Rain rattled down on the roof and the van rocked in strong gusts of wind. Although he was well wrapped up, he was still cold in here, only daring to run the engine occasionally, not wanting to attract attention to himself. At least he had a comfortable mattress, books, a Starbucks nearby and music on his iPod. There was a public toilet close by on the promenade with an adequate washing facility and it was conveniently out of sight of any of the city’s CCTV cameras. Very definitely a public convenience.

He had once read a line in a book someone had given him which said, Sex is the most fun you can have without laughing.

The book was wrong, he thought. Sometimes revenge could be fun too. Just as much fun as sex.

The van still had the FOR SALE note written in red ink on a strip of brown cardboard stuck in its passenger-door window, although he had actually bought it, for three hundred and fifty pounds cash, over two weeks ago. He knew Abby was sharp, and had observed her checking the vehicles daily. No point in removing the sign and alerting her to any change. So if the previous owner got pissed off with people phoning, wanting to buy it, tough. He hadn’t bought it because he needed transport. He had bought it for the view. He could see every window of her flat from here.

It was the perfect parking spot. The van had a valid tax disc and MOT and residents’ parking sticker. All of them ran out in three months’ time.

By then he would be long gone.

38

OCTOBER 2007

It was the same every damn time. Whatever confidence Roy Grace felt when he set off to come to this impressive place deserted him when he actually arrived.

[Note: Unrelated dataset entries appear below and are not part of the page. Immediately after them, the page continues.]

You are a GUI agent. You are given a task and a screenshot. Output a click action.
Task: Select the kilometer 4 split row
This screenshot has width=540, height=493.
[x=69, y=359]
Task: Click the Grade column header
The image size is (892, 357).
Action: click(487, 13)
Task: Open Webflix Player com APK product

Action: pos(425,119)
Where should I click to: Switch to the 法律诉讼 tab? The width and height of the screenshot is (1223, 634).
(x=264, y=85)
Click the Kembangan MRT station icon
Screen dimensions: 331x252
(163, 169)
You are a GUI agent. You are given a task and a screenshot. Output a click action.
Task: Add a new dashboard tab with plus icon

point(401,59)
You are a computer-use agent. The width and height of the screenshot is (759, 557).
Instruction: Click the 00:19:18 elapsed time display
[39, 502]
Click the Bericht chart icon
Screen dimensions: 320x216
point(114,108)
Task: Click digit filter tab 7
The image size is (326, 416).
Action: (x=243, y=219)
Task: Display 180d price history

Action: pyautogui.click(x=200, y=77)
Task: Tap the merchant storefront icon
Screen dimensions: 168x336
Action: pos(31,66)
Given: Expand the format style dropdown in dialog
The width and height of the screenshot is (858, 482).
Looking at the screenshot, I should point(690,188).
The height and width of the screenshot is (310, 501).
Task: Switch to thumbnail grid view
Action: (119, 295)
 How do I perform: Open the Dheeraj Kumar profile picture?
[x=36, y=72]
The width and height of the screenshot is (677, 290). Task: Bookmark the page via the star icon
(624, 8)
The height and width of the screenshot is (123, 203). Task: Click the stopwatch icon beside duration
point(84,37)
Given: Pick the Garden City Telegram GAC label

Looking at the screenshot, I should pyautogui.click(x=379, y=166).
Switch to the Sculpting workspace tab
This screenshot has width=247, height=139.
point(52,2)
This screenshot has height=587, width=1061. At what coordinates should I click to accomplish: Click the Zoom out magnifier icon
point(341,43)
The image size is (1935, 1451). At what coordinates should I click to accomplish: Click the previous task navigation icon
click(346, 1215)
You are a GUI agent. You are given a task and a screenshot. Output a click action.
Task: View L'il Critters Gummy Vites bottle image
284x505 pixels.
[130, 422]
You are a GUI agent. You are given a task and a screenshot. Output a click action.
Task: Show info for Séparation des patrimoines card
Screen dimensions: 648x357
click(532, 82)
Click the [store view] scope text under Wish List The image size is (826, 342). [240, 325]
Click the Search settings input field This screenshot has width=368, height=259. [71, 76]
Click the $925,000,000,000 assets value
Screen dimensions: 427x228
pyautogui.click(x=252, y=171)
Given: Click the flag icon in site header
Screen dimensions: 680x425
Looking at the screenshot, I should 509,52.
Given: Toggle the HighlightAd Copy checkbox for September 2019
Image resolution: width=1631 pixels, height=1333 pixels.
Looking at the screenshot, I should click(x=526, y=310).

Malling House, the headquarters of Sussex Police, was just a fifteen-minute drive from his office. But in atmosphere, it was on a different planet. Strike that, he thought as drove past the raised barrier of the security gate, it was in a whole different universe.

It sat within a ragbag complex of buildings on the outskirts of Lewes, the county town of East Sussex, housing the administration and key management for the five thousand officers and employees of the Sussex Police Force.

Two buildings stood out prominently. One, a three-storey, futuristic glass and brick structure, contained the Control Centre, the Crime Recording and Investigation Bureau, the Call Handling Centre and the Force Command Centre, as well as most of the computing hardware for the force. The other, an imposing redbrick Queen Anne mansion, once a private stately home and now a Grade 1 listed building, was what had given its name to the HQ.

Although conjoined to the ramshackle sprawl of car parks, single-storey pre-fabs, modern low-rise structures and one dark, windowless building, complete with a tall smokestack, which always reminded Grace of a Yorkshire textile mill, the mansion stood proudly aloof. Inside were housed the offices of the Chief Constable, the Deputy Chief Constable and the Assistant Chief Constables, of whom Alison Vosper was one, together with their support staff, as well as a number of other senior officers working either temporarily or permanently out of these headquarters.

Grace found a bay for his Alfa Romeo, then he made his way to Alison Vosper’s office, which was on the ground floor at the front of the mansion. It had a view through a large sash window out on to a gravel driveway and a circular lawn beyond. It must be nice to work in a room like this, he thought, in this calm oasis, away from the cramped, characterless spaces of Sussex House. Sometimes he thought he might enjoy the responsibility – and the power trip that came with it – but then he would always wonder whether he could cope with the politics. Especially the damned, insidious, political correctness that the brass had to kowtow to a lot more than the ranks.

The ACC could be your new best friend one day and your worst enemy the next. It had seemed a long time since she had been anything but the latter to Grace, as he stood now in front of her desk, used to the fact that she rarely invited visitors to sit down, in order to keep meetings short and to the point.